Thanks so much for your help CSimpson! I've found many similar things in carefully reviewing them and getting information from a variety of sources. My initial conclusion was that the Horizon was noisy and "mechanical-sounding" which couldn't be good long-term...but people say they're ultra-reliable. Also, while they have very different approaches to moving paper into the machine, they both seem to do it very quickly and reliably...which is the key to much of this. It looks like the Duplo is a little more affordable in it's complete model but the Horizon seems to have many more options to configure the machine to do particular jobs a bit better or more efficiently. Most of this appears like minor variances and can't wait to see how the bids come in...either way, we're going to be 1000 times better off with either one of them!

Any other ideas, gang?
 
New Horizon Owners!

New Horizon Owners!

CSimpson,

Thanks for your very timely follow-up on this thread. We received shipment of the machine on Monday morning and finished training on it yesterday...what a fast and furious week it's been! We got the Horizon system with two of the Vac-100 towers, the SPF-200A stitcher, FC-20 face trimmer, LC-200 long exit conveyor and PK-30 batch kicker and are extremely pleased. For us, this one came down to price since we're a state agency and this was a competitive bid situation. I know that usually Duplo will win a price war but each market is a little different and two vendors in a small market is healthy for us all. I think that we clearly got the better machine for our needs in the long run.

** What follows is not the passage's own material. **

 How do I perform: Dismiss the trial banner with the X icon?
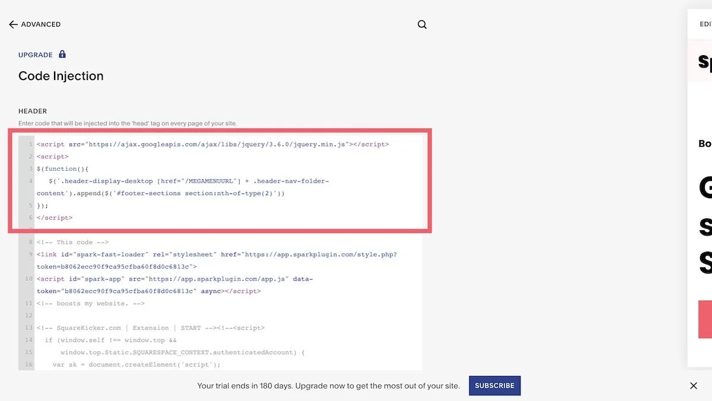[x=693, y=385]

When comparing these machines, take a close look at them running a variety of jobs, the easy ones and the hard ones, long runs and short ones. Consider that they'll all break so what's the servicing company's ability to provide service...but also how easy is it to troubleshoot the machinery. I think that the Horizon system has the clear lead in operator maintainability, software support and planned upgrades as well. As an example, the Duplo comes with one blade and it takes a service call to change it for sharpening...whereas the Horizon comes with two knives, your operator can easily change it and send it to your sharpener. To me, this seems like they're better prepared for me to be productive in the long run.

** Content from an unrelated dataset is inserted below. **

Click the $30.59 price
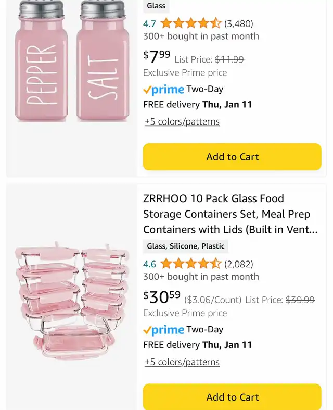 coord(162,297)
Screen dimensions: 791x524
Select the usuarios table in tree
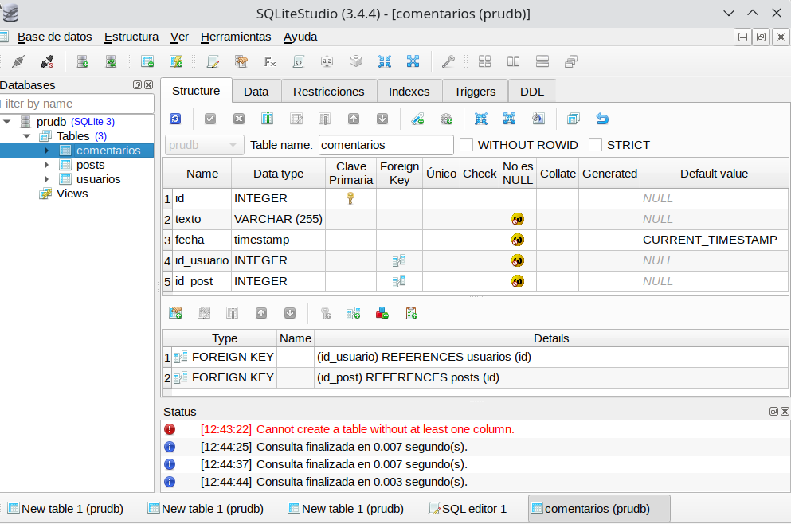pyautogui.click(x=98, y=179)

Yesterday morning before the trainer arrived for the second day of training, my operator setup and started running a job that took him a full week on our old friction-fed Duplo unit and it was finished before lunch so we're very pleased! After lunch, he ran a collating job that had 19 sheets of specialty stock and was 4CP on all...a job that the old machine would have taken two passes, a hand-gather and would have marked up the edge of every sheet so it was a very good day for us!

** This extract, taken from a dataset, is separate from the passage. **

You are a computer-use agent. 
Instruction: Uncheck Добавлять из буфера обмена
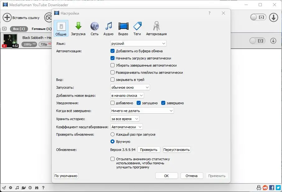(112, 51)
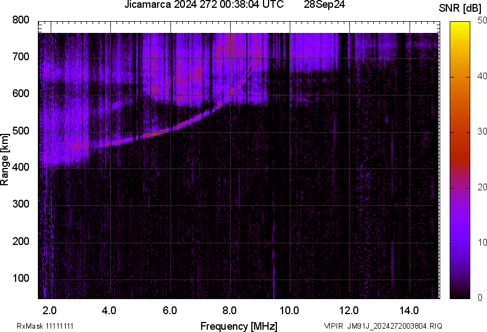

If you've got specific questions or concerns about it, I'd be glad to discuss them and wish you the best of luck with your decision. Also, I'd highly recommend a quick trip to Horizon's demo facility in Andover, MA. We went there for a one-day demo and were blown away by their product line, eagerness to earn our business, commitment to the market and entire operation so I'd highly recommend that as well!

Good luck,

Chuck
 
Looking at the same machine

Looking at the same machine

Fire11

I am looking at the same machine, although I received pricing on the Bourg BME and the Duplo 5000. I guess looking at the machines my inclination is to go with the Standard same config you got. However trying to come to terms with the folding quality. Any issues achieving a good fold? I ran a sample job on one about a year ago and the operator didn't know how to increase the folding pressure, I hate the pillow in the fold. The BME has some sort of feature that deals with this but I am not completely sold on CP Bourg, a much smaller company and I do have some concerns about machine service, reliability so on.

The duplo machine I demo'd in the show two years ago, nice machine but didn't seem as rugged as the standard.

Its been about a month since your last post and wanted to see if you are still comfortable with your decision.